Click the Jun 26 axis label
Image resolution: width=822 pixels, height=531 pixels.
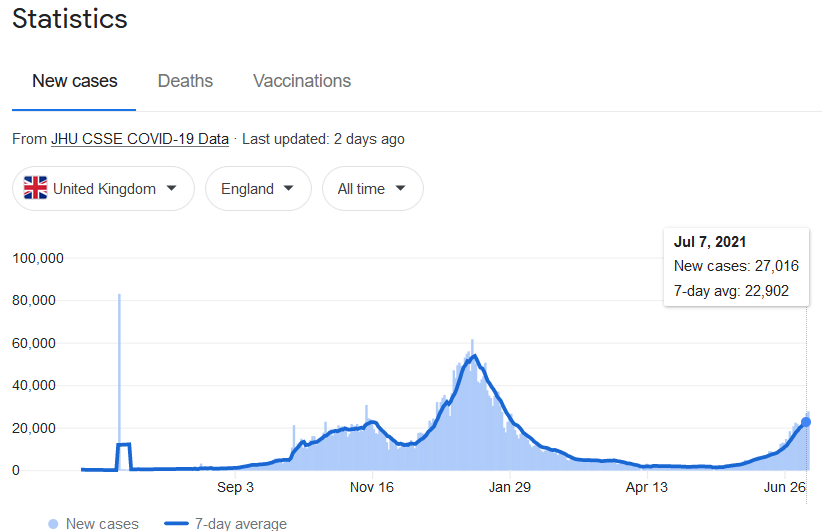(x=785, y=488)
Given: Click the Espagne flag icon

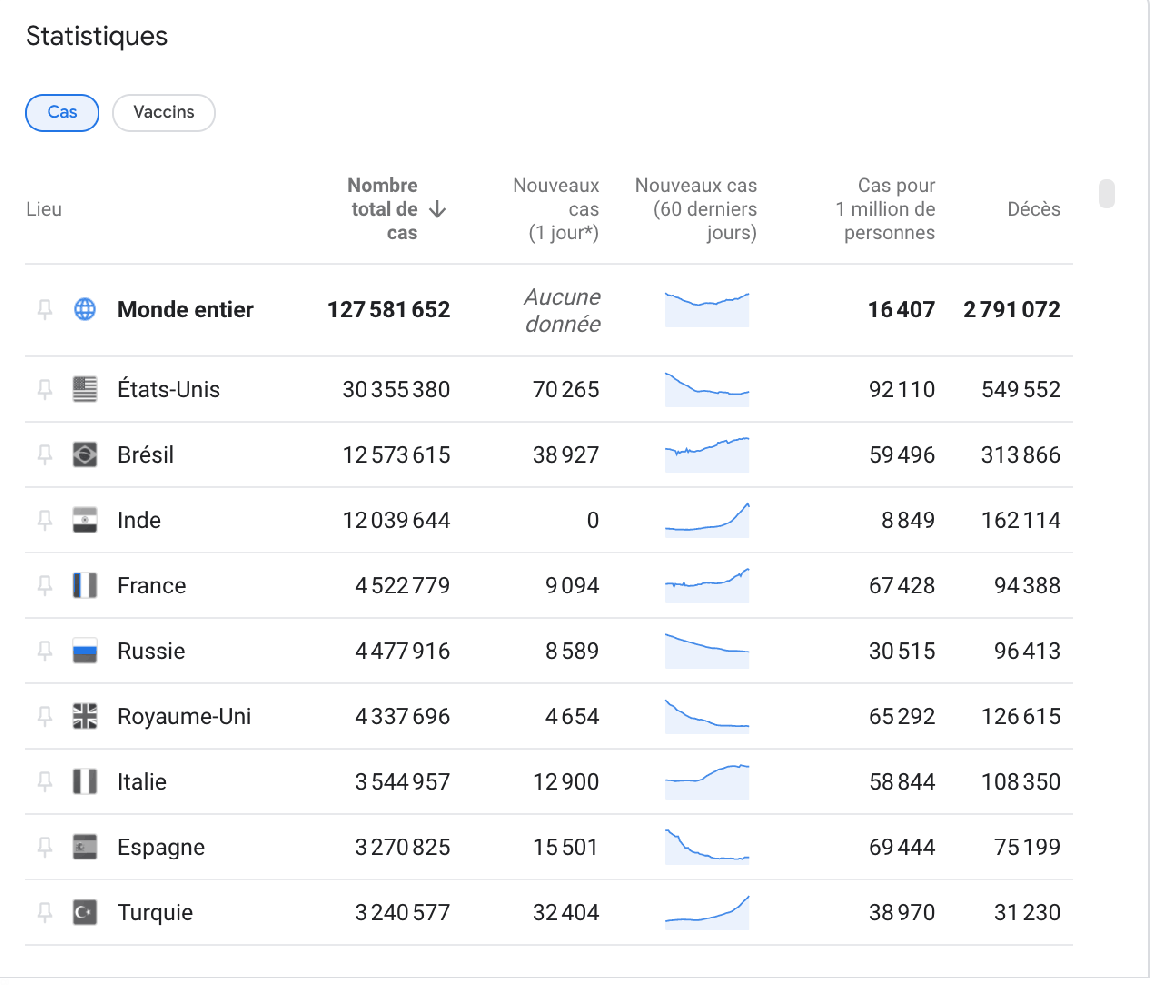Looking at the screenshot, I should pyautogui.click(x=85, y=848).
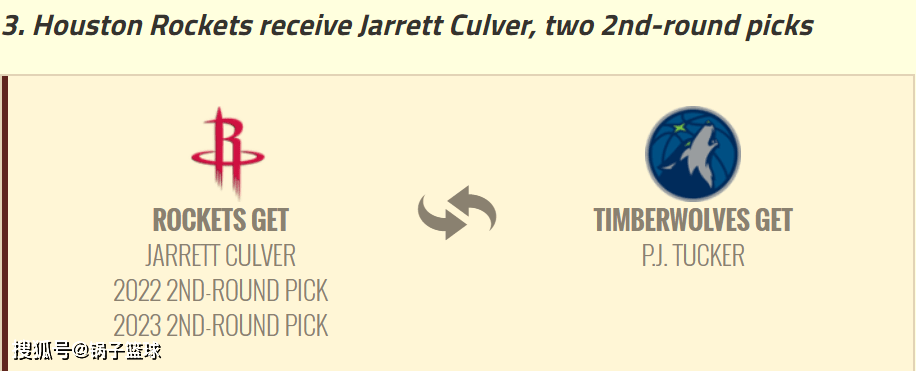
Task: Click the howling wolf in Timberwolves emblem
Action: pyautogui.click(x=698, y=155)
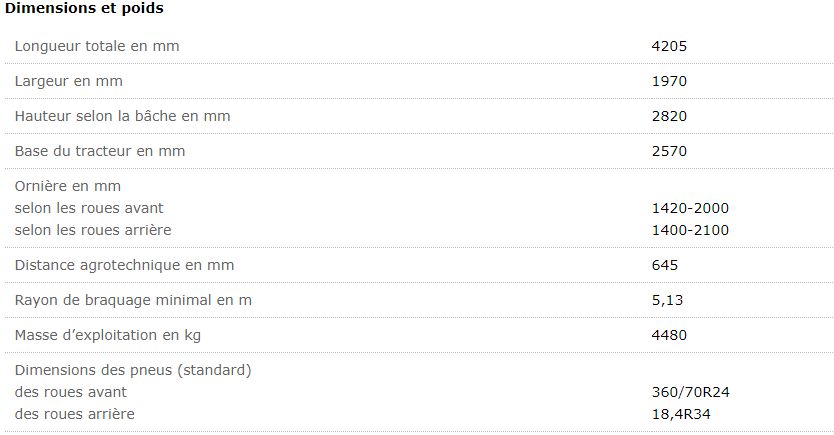834x435 pixels.
Task: Select the 2820 height value
Action: click(x=669, y=116)
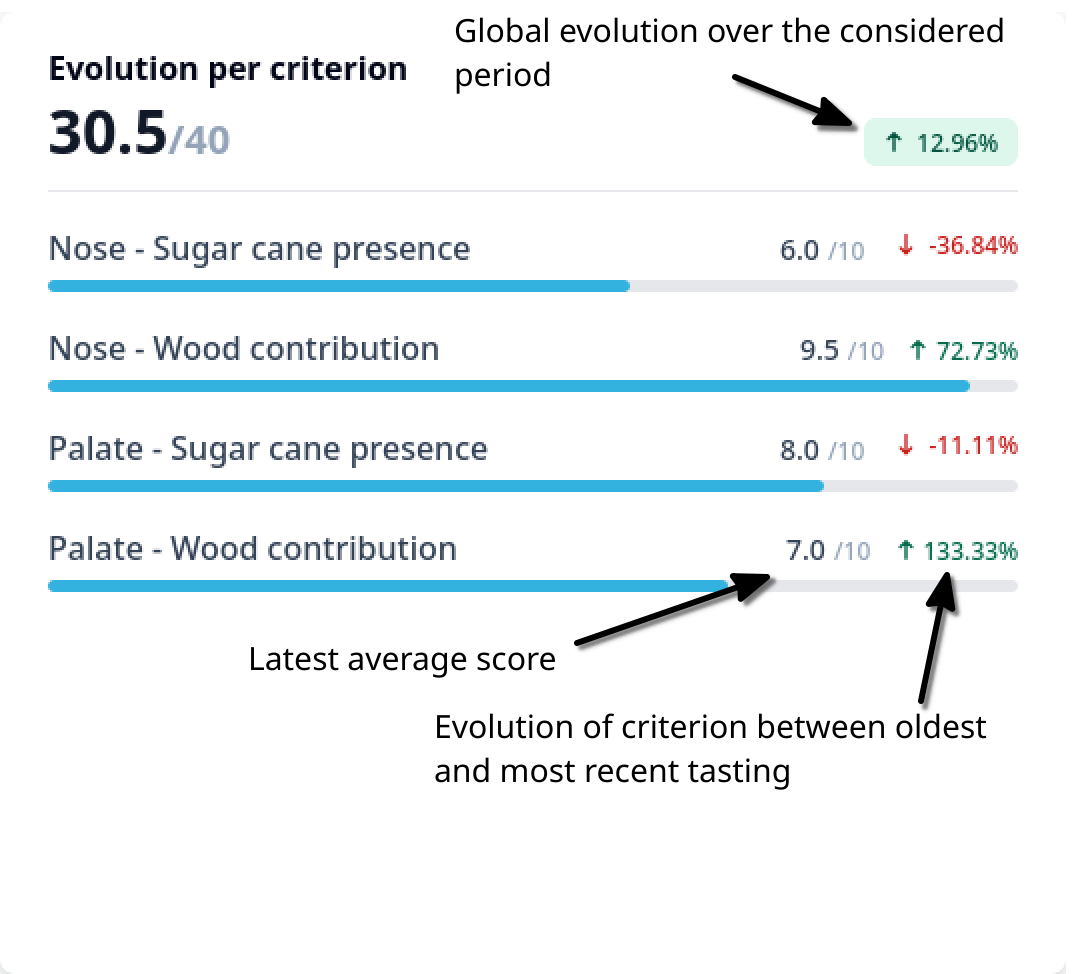The width and height of the screenshot is (1088, 974).
Task: Select the Palate - Wood contribution label
Action: [x=253, y=548]
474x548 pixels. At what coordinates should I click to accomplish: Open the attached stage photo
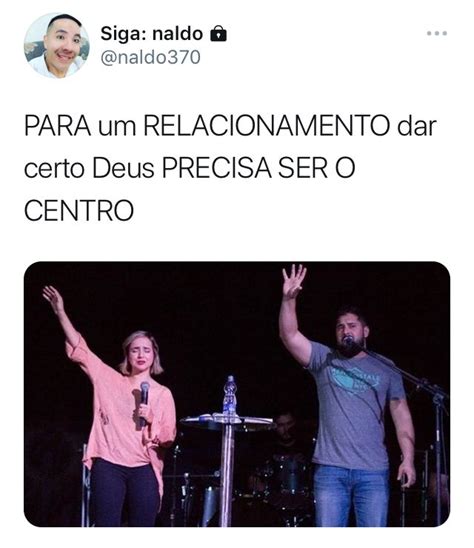point(237,394)
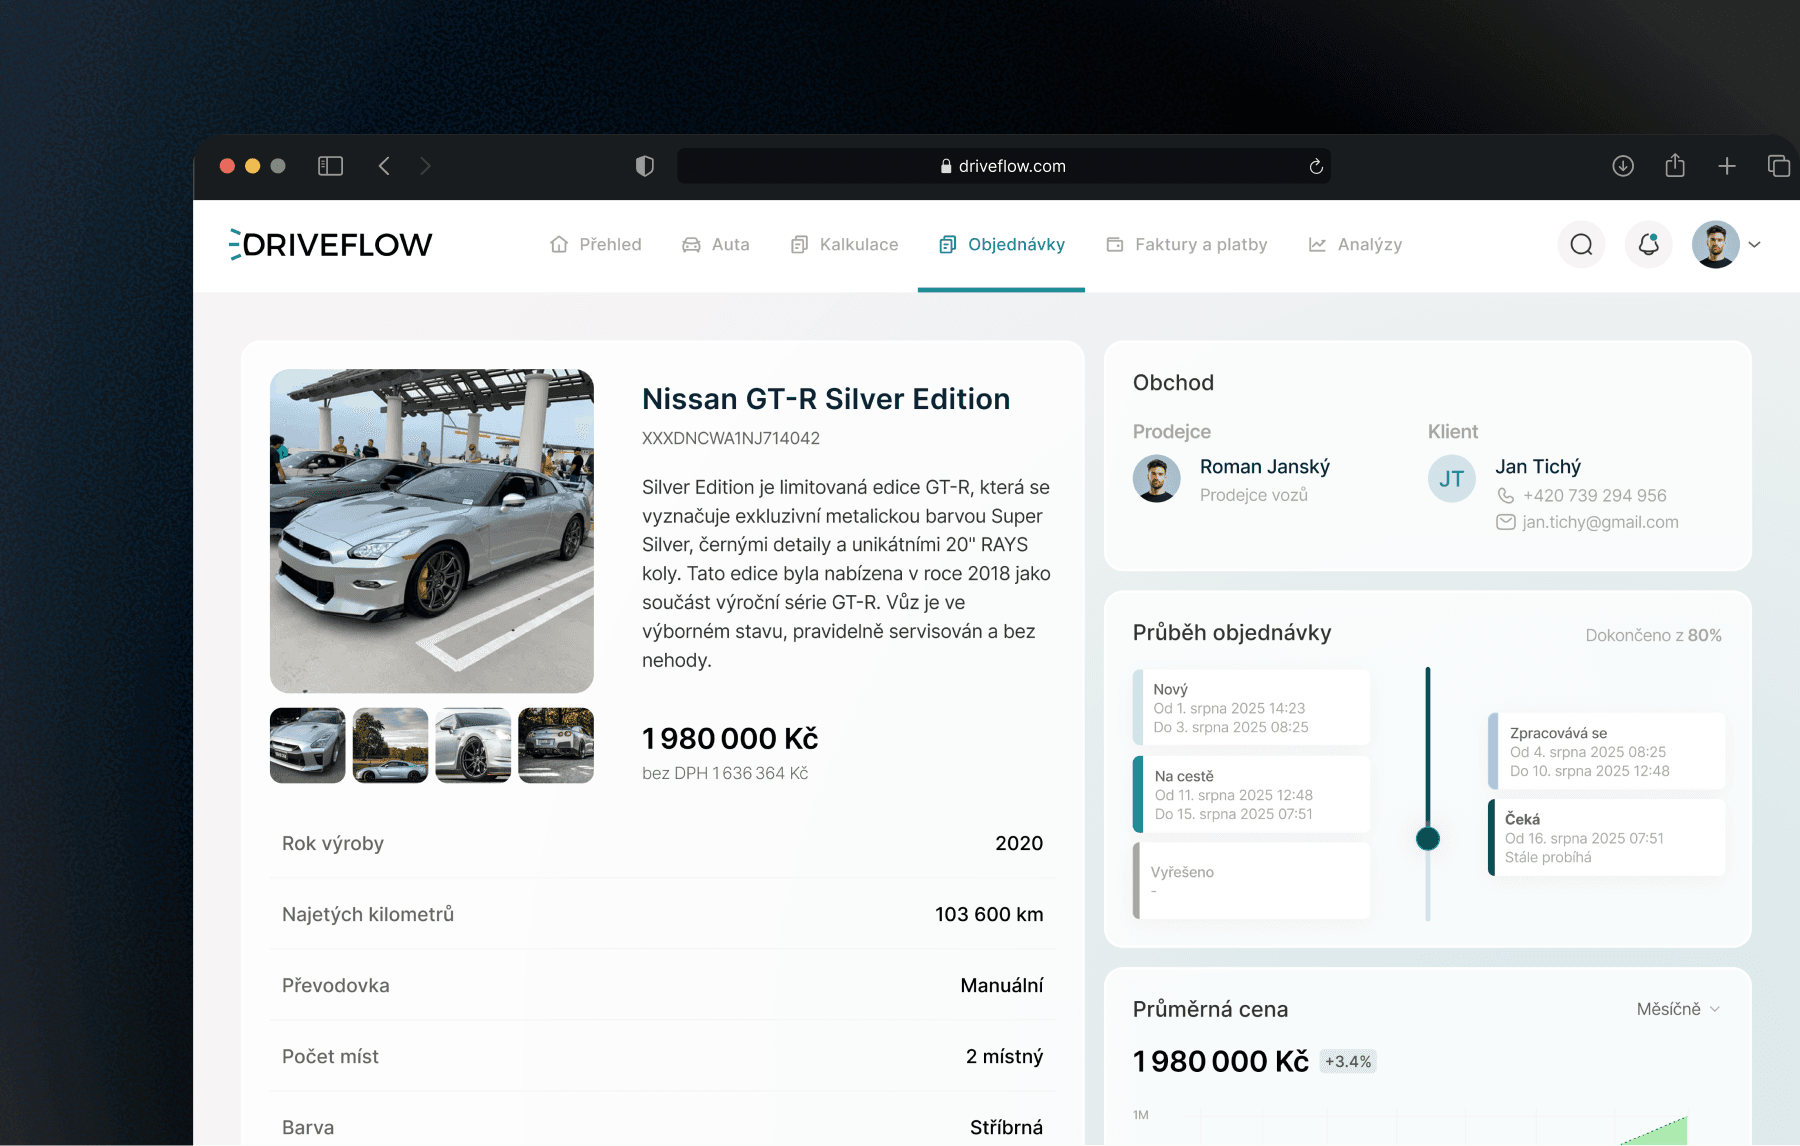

Work required -
Reproduce all the material exactly, omitting images.

Response below -
Click the Jun 26 axis label
Image resolution: width=822 pixels, height=531 pixels.
(x=785, y=488)
Given: Click the Espagne flag icon

Looking at the screenshot, I should pyautogui.click(x=85, y=848).
Task: Click the howling wolf in Timberwolves emblem
Action: pyautogui.click(x=698, y=155)
834x435 pixels.
Task: Select the 2820 height value
Action: click(x=669, y=116)
The width and height of the screenshot is (1088, 974).
Task: Select the Palate - Wood contribution label
Action: [x=253, y=548]
474x548 pixels. At what coordinates should I click to accomplish: Open the attached stage photo
point(237,394)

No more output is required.